■ TASK STATEMENT ■
Print the lines of the listing from the line with "Comida Pronta (579, 117)" to the line with "Reject [button] (126, 638)", inclusive, exactly as they appear.

Pointing records for text and elements:
** begin **

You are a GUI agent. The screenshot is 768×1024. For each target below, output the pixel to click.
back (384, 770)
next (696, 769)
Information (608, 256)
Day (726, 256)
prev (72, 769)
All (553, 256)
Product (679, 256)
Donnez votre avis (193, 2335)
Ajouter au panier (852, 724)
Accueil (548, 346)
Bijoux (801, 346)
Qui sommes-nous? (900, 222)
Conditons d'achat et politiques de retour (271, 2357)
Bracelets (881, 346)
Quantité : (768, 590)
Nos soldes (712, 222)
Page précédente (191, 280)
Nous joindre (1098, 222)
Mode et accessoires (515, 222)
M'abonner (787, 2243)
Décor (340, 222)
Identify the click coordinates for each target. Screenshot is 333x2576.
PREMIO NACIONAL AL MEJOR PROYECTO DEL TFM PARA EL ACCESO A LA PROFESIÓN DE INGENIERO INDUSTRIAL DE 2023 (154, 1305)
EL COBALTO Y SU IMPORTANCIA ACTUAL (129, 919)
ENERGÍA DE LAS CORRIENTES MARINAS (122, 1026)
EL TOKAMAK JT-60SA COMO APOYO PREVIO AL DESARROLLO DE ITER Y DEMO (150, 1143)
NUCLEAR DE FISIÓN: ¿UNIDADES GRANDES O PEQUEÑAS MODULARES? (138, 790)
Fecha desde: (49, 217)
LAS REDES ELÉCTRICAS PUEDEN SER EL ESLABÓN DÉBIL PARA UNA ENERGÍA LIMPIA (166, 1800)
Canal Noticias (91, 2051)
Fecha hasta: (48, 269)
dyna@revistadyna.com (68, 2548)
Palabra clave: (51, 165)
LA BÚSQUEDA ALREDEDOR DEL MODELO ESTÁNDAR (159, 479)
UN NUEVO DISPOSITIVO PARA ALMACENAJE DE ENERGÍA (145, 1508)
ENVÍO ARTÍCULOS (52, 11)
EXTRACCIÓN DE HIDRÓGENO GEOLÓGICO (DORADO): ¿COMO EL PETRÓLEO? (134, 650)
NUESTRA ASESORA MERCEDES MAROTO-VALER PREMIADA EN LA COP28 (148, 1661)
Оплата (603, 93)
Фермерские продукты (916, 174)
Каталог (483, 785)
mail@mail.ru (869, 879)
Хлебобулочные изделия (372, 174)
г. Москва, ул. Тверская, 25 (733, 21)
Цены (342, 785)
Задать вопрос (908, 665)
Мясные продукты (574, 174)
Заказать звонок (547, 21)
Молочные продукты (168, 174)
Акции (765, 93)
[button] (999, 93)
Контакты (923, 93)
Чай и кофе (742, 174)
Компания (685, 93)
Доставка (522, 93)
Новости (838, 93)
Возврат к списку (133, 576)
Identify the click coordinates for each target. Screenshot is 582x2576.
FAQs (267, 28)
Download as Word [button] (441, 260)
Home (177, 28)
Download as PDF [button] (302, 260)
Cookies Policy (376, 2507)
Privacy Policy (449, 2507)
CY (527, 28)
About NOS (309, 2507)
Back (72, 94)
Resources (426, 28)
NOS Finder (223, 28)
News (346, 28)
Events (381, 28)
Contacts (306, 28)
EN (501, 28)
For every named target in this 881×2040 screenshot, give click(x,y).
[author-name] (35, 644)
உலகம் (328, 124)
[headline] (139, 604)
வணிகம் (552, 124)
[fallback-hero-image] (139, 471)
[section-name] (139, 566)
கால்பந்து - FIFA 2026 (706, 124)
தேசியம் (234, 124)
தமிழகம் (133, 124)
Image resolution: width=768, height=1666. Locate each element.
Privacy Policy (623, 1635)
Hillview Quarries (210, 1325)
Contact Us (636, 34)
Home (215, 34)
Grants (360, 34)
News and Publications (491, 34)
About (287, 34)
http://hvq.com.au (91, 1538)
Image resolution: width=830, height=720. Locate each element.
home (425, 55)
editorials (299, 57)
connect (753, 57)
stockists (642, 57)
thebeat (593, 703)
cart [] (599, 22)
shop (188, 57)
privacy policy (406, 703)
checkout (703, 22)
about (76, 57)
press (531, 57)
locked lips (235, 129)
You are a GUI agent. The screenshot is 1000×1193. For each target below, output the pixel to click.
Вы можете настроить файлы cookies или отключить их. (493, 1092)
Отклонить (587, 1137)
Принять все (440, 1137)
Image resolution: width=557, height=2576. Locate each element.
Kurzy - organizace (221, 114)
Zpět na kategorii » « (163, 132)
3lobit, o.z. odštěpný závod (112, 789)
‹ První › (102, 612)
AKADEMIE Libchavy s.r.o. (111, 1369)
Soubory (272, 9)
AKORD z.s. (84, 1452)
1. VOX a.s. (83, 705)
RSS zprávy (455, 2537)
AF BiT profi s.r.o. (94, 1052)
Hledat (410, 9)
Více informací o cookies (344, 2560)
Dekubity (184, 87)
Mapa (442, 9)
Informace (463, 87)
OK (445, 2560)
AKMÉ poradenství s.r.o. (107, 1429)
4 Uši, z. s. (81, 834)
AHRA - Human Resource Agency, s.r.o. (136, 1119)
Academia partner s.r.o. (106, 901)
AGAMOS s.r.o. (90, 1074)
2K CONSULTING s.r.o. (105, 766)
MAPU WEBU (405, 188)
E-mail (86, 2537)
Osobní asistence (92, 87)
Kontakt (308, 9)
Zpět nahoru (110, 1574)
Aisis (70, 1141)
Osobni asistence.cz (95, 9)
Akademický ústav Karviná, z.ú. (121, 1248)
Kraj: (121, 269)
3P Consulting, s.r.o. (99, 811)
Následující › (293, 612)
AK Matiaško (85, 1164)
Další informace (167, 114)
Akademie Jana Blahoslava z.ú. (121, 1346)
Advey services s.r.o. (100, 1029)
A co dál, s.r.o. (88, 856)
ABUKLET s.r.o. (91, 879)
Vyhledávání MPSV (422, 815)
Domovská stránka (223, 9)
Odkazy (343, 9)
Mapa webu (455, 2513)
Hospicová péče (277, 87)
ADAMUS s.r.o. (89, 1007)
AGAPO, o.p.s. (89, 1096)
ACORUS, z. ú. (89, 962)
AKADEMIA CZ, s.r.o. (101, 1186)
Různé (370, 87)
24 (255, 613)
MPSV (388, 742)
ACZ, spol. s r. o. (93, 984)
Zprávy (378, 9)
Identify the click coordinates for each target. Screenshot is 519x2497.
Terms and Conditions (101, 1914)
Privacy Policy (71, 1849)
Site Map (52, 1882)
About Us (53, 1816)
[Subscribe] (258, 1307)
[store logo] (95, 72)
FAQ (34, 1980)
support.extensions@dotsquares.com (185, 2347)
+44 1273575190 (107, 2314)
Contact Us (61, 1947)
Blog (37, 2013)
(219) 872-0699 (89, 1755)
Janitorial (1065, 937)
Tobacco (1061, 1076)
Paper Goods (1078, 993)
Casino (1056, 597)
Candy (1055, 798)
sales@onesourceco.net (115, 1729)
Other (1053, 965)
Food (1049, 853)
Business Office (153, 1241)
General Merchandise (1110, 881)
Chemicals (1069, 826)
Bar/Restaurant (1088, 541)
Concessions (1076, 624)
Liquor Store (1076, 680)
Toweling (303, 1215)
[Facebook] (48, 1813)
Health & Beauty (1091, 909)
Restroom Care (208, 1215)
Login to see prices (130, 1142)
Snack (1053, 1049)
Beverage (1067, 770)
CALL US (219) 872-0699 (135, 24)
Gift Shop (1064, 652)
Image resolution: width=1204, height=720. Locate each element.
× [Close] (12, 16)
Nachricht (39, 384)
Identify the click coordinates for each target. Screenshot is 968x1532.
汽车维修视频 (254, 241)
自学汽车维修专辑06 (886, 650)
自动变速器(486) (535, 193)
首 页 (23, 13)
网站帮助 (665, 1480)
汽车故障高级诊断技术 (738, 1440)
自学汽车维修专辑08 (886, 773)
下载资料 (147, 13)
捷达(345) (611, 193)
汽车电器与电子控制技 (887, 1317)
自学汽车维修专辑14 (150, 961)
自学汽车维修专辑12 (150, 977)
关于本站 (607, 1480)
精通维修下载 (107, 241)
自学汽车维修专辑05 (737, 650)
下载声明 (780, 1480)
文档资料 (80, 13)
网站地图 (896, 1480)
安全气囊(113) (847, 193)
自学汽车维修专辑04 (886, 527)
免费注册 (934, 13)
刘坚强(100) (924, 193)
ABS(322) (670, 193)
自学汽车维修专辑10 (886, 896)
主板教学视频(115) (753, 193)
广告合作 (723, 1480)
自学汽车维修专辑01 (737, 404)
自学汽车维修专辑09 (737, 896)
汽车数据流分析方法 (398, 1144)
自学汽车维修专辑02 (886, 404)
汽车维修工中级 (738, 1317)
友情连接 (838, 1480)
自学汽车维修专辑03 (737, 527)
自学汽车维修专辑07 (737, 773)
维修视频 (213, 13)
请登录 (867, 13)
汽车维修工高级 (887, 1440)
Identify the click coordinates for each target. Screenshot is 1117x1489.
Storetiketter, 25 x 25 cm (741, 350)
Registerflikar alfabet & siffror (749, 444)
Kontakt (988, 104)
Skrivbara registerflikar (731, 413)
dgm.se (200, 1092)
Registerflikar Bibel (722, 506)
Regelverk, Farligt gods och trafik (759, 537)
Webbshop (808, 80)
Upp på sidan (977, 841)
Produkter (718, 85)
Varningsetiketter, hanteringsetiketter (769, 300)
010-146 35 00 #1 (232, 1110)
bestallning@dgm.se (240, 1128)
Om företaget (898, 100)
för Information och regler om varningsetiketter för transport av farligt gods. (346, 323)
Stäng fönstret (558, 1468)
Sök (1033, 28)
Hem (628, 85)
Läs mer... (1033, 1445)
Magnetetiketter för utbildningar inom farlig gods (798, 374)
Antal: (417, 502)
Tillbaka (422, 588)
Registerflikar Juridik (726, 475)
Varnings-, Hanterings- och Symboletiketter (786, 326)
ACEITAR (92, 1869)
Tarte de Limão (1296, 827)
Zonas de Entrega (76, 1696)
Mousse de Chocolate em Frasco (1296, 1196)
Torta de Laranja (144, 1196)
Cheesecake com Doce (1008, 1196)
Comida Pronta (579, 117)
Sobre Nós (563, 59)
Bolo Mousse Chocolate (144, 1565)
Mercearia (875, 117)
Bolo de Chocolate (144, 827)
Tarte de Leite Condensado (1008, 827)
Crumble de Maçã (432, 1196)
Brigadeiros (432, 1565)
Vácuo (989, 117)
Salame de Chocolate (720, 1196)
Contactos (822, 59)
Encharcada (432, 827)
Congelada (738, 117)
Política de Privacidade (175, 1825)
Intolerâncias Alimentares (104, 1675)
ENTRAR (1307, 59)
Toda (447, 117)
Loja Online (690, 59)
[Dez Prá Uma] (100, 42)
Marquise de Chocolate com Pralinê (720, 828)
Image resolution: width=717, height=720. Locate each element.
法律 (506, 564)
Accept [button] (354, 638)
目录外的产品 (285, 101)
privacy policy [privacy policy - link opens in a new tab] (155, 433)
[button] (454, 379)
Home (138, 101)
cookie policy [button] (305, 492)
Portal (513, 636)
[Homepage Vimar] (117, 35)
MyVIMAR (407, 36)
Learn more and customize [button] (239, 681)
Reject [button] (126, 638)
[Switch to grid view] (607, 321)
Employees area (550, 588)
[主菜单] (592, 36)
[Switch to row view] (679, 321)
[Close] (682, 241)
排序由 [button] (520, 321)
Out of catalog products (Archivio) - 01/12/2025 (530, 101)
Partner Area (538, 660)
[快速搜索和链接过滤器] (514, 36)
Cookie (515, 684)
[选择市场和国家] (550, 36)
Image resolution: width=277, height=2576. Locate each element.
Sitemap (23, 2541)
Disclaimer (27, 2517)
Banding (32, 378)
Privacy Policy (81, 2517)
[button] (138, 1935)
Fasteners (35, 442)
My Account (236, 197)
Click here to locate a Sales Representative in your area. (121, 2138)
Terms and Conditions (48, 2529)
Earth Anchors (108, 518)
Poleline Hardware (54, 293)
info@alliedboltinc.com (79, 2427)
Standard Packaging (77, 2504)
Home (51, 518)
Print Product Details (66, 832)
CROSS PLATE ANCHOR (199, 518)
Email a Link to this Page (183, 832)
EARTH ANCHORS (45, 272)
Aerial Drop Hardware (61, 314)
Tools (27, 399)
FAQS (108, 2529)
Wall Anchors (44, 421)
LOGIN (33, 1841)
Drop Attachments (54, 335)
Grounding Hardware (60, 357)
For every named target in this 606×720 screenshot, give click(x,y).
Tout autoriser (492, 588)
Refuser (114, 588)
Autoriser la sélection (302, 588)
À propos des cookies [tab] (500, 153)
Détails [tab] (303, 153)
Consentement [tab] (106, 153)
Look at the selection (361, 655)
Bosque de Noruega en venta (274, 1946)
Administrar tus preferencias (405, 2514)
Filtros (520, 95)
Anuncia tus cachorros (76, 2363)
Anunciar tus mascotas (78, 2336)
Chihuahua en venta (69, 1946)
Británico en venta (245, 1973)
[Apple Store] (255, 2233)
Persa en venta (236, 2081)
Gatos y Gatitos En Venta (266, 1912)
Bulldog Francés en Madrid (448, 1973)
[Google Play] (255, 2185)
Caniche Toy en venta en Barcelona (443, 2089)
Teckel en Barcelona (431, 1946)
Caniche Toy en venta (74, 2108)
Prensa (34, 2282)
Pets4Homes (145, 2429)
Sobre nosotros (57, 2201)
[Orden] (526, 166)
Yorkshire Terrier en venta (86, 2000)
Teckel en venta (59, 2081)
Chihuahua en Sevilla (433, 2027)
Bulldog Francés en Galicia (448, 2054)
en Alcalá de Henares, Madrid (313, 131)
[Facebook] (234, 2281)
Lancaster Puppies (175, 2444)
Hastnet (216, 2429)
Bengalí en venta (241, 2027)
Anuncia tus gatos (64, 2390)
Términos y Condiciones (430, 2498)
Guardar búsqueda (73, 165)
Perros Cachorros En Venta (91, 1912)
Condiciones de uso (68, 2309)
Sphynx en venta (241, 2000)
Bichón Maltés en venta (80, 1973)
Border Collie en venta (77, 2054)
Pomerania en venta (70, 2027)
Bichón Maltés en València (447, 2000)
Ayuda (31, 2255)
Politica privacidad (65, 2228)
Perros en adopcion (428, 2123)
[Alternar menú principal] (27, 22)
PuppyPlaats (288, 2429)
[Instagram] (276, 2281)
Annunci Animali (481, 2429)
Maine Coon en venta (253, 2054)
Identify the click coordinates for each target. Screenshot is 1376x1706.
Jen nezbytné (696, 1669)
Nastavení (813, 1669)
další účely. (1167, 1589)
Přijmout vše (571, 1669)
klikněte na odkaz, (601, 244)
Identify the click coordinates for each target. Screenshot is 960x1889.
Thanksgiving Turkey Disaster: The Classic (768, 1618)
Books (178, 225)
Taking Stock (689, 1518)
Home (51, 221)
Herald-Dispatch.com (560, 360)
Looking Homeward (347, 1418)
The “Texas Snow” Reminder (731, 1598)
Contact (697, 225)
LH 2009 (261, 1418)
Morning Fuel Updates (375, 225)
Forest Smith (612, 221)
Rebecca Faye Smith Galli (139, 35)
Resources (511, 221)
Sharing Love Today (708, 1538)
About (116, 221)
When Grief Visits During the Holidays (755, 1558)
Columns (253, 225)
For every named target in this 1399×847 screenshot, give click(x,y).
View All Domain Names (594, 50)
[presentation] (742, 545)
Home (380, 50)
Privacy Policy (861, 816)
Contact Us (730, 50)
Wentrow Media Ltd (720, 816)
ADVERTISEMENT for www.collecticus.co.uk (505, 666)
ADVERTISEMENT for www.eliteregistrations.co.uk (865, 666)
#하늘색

** end **

■ RESPONSE TO THIS TASK ■
Comida Pronta (579, 117)
Sobre Nós (563, 59)
Bolo Mousse Chocolate (144, 1565)
Mercearia (875, 117)
Bolo de Chocolate (144, 827)
Tarte de Leite Condensado (1008, 827)
Crumble de Maçã (432, 1196)
Brigadeiros (432, 1565)
Vácuo (989, 117)
Salame de Chocolate (720, 1196)
Contactos (822, 59)
Encharcada (432, 827)
Congelada (738, 117)
Política de Privacidade (175, 1825)
Intolerâncias Alimentares (104, 1675)
ENTRAR (1307, 59)
Toda (447, 117)
Loja Online (690, 59)
[Dez Prá Uma] (100, 42)
Marquise de Chocolate com Pralinê (720, 828)
Image resolution: width=717, height=720. Locate each element.
法律 (506, 564)
Accept [button] (354, 638)
目录外的产品 (285, 101)
privacy policy [privacy policy - link opens in a new tab] (155, 433)
[button] (454, 379)
Home (138, 101)
cookie policy [button] (305, 492)
Portal (513, 636)
[Homepage Vimar] (117, 35)
MyVIMAR (407, 36)
Learn more and customize [button] (239, 681)
Reject [button] (126, 638)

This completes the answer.